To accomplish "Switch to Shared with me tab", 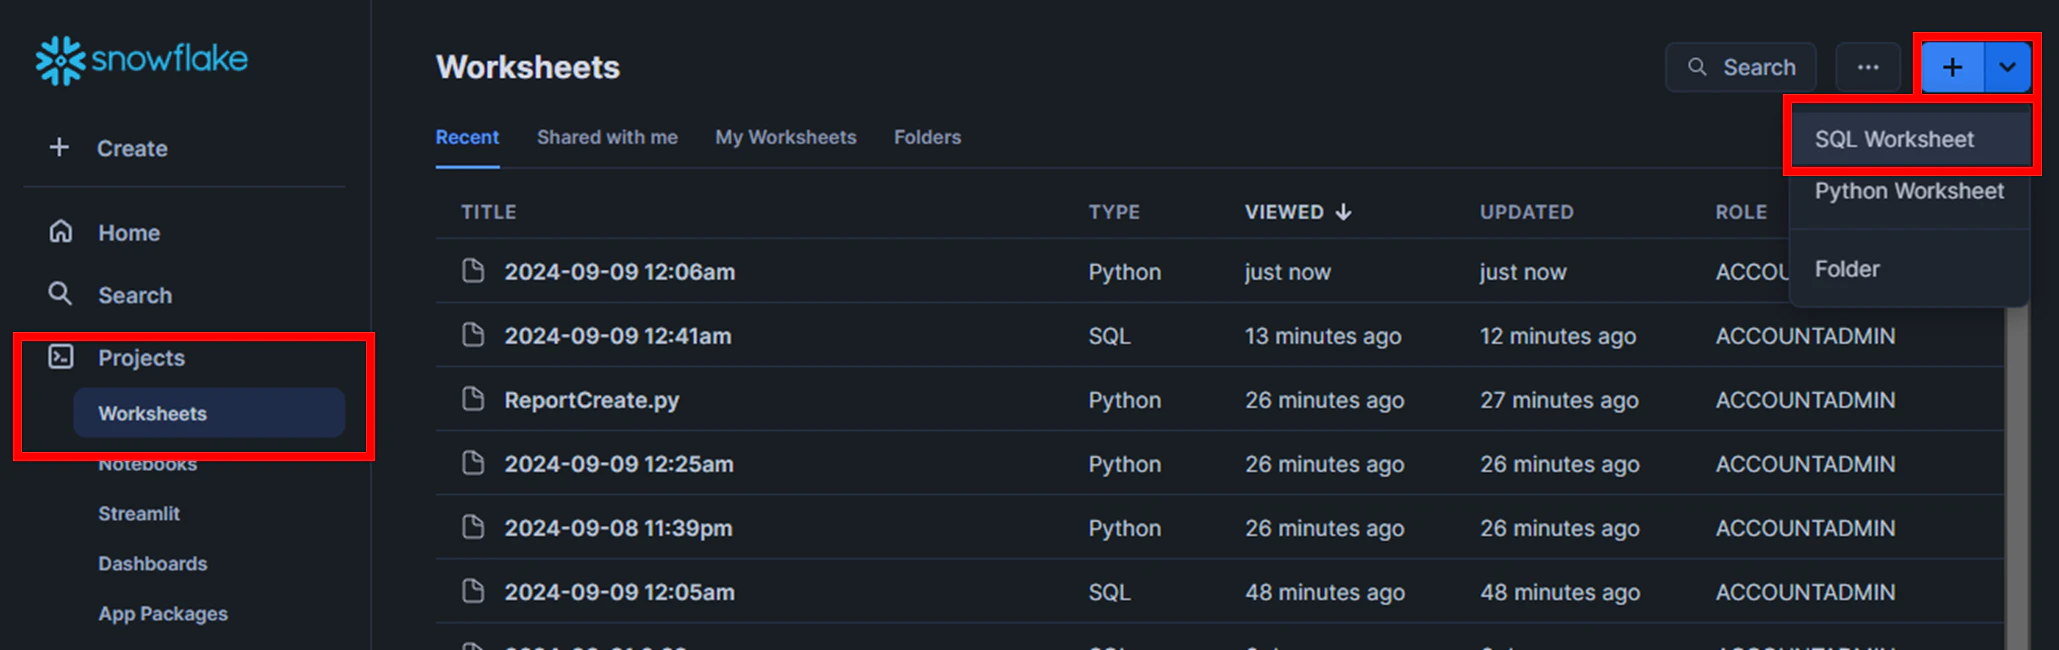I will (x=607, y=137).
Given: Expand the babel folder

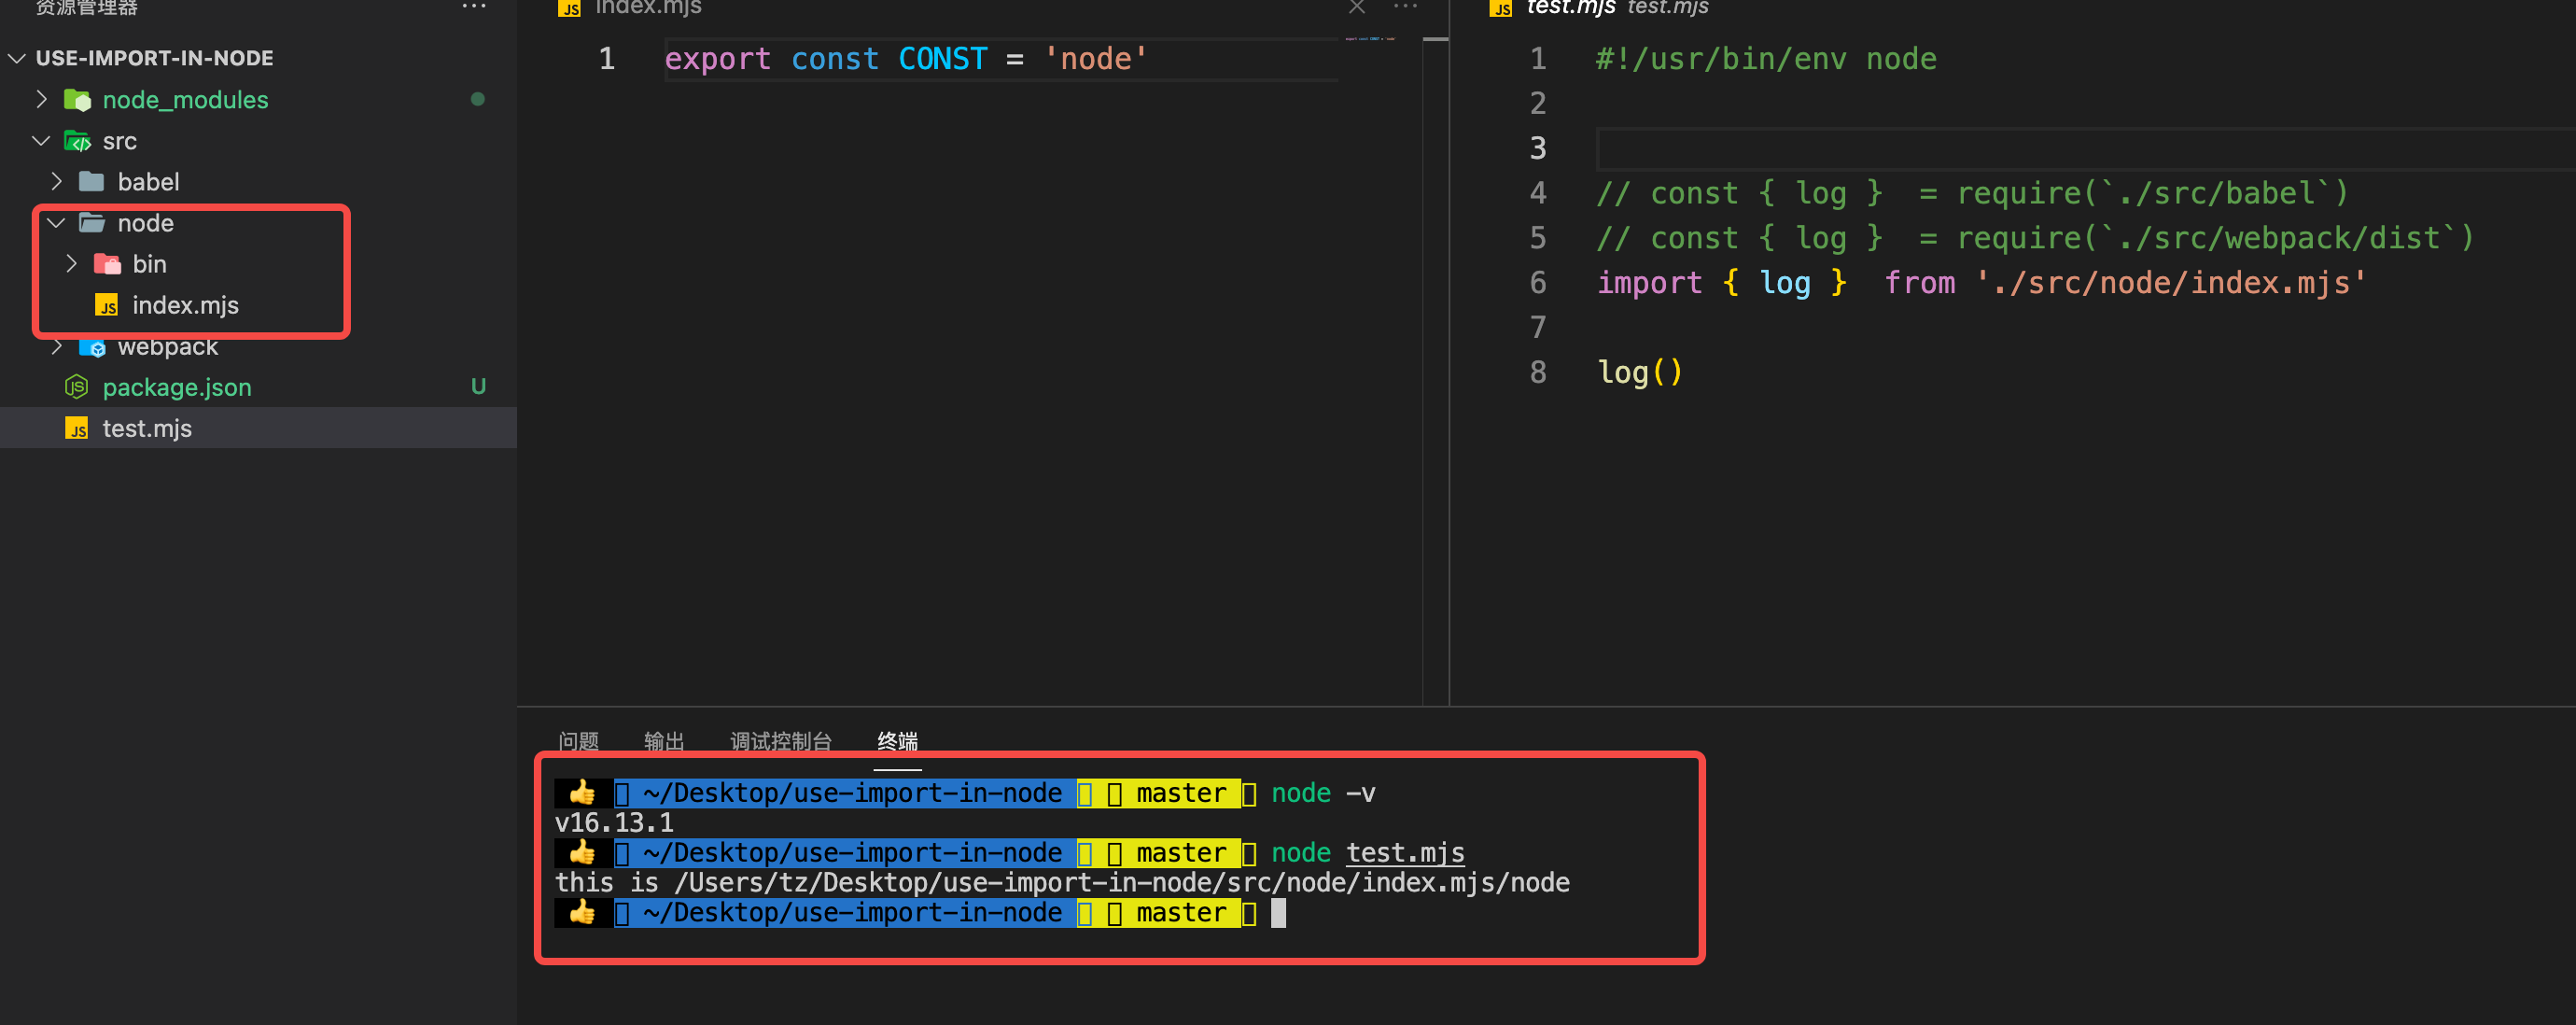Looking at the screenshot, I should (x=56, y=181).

--

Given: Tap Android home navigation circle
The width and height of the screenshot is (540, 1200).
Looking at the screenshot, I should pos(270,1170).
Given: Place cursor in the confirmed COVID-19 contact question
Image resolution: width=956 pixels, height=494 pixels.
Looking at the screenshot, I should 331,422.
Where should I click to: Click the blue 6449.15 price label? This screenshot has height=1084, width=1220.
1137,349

JOB
Please find each line in the data above that contains the word "Given", and copy those lines.

SOLUTION FOR THIS PROBLEM
Given: Expand the babel folder
Given: Tap Android home navigation circle
Given: Place cursor in the confirmed COVID-19 contact question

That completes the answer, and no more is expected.